An important decision of the First-tier Tribunal has been released in the case of Mark Higgins Rallying (a firm) v. Revenue & Customs [2011] UK FTT 340 (TC).

Mr Higgins was a successful motor rally driver and operated through a partnership between himself and Mr Dixon.  Mr Higgins was domiciled outside the UK and the partnership’s income came from a mixture of UK and non-UK sources.  HMRC contended that Mr Higgins’ share of the non-UK source profits for the partnership should be taxed on him as they arose, on the basis that the partnership was managed and controlled, at least partly, inside the UK.  The partnership, on the other hand, contended that it was managed and controlled wholly outside the UK and thus the remittance basis applied to Mr Higgins’ share of the firm’s non-UK source income.

Under section 111 ICTA 1988 (replaced for corporation tax purposes from 1 April 2009, with effect for accounting periods ending on or after that date, by section 1258, CTA 2009 and section 848, ITTOIA 2005 for income tax purposes) the partnership is treated as transparent rather than a separate and distinct entity from the partners.  As a result, the partnership’s profits were computed as if the partnership was an individual resident in the UK and the partners’ share in the profits determined according to their interests in the partnership.

Under what was section 112 ICTA 1988, if the trade or business of the partnership is carried on wholly or partly outside the UK and the control and management of the business is also situated outside the UK, then if any of the partners is non UK domiciled the remittance basis will apply to that partner.

Both Mr Higgins and Mr Dixon were domiciled in the Isle of Man.  Mr Dixon, a solicitor, was resident there since 1991.  He met Mr Higgins in 1990 whilst the latter was working as an insurance clerk in the Isle of Man.  Mr Dixon became Mr Higgins’ mentor and provided encouragement and sponsorship.  In October 1991 they signed a partnership agreement.  The plan was to combine Mr Dixon’s management and commercial experience with Mr Higgins’ driving skills.  In 1993 Mr Higgins’ family moved to Wales to take over a rally school.  Mr Higgins also followed his family to the UK.  This provoked a disagreement with Mr Dixon which was settled when they agreed that Mr Higgins would go to the UK and develop his teaching and demonstration work while continuing to pursue opportunities on the world rally scene.

Mr Dixon, with the benefit of his legal training, knew that for UK tax purposes the partners had to control and manage the partnership’s trade from the Isle of Man or otherwise outside the UK. He prepared himself an Aide Memoir to Partnership Tax to guide himself on these matters. No records, however, were kept of any partners’ meetings but in evidence the partners reconstructed a diary of partnership meetings from 1991 to 2006. 

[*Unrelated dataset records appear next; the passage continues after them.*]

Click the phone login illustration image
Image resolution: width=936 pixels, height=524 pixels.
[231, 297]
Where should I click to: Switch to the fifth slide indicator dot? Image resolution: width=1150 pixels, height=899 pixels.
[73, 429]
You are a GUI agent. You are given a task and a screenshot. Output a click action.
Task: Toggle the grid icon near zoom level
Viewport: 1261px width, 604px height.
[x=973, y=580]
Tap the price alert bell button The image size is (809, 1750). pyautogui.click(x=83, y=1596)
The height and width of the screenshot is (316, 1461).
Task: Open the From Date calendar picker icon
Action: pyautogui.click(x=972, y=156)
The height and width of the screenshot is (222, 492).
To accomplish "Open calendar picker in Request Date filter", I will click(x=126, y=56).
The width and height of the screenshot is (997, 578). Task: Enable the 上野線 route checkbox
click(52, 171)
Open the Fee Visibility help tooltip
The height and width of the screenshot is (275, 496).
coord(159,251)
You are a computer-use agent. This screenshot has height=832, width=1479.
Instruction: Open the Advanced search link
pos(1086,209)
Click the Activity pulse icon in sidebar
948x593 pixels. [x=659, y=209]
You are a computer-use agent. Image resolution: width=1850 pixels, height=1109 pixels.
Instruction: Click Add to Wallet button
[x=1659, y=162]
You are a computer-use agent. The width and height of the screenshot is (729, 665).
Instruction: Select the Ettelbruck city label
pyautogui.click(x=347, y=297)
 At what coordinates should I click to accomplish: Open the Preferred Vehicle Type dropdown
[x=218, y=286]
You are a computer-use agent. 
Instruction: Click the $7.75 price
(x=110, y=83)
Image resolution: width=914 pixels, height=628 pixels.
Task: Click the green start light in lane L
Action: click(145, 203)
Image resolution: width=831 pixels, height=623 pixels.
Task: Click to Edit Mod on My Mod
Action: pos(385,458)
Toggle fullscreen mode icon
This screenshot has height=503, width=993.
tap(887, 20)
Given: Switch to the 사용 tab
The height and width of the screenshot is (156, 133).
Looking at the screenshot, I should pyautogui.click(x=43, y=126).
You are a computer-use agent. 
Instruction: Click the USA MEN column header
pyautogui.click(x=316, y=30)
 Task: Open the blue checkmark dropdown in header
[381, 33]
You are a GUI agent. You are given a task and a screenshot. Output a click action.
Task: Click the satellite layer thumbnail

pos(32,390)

The evidence demonstrated that Mr Dixon was aware of the need to maintain control and management of the partnership outside the UK.  The Tribunal recorded that “Mr Higgins was rather perplexed at the rules that Mr Dixon lay down, but bowed to Mr Dixon’s professional knowledge in these matters”.  All the major contracts entered into by the partnership in the years in question were executed by the partnership outside the UK, with the single exception of one contract in 1998.  Both men exploited connections in the rally world to provide work for the partnership. 

The Tribunal found that there was no support for HMRC’s suggestion that the partnership was an artificial structure motivated by tax planning concerns.  In the Tribunal’s view, when it was formed, the partnership was comprised of two Manx people carrying on business from the Isle of Man.  When Mr Higgins relocated to the UK in 1993, “Mr Dixon took careful note of how its future operations should be carried out, in view of the possible UK tax implications if the partnership should become profitable”.  The Tribunal found that the high level decisions of the partnership were made outside of the UK because those were determined by the views of Mr Dixon, as the commercial brains of the partnership, with Mr Higgins being only too happy to defer to Mr Dixon in all business matters so that he could concentrate on driving rally cars.

The Tribunal also considered the appropriate test for determining the place where a partnership is controlled and managed and decided that that should be by reference to the existing case law test relating to the residence of companies ie where the high level decisions of the partnership were made rather than the place where day to day business operations were carried out.

This case demonstrates HMRC’s aggressive attitude to any form of offshore tax structure and it is worth bearing in mind that structures involving non-domiciled individuals are closely scrutinised by  HMRC.

The key to the taxpayers’ success in this case appears to have been careful preparation of the evidence necessary to establish the facts before the Tribunal and the fact that the partnership was fortunate enough to have a solicitor, Mr Dixon, who gave careful consideration to the partnership’s tax position from its inception.  It is encouraging that, with proper preparation and presentation of evidence, cases such as this can succeed before the Tribunal.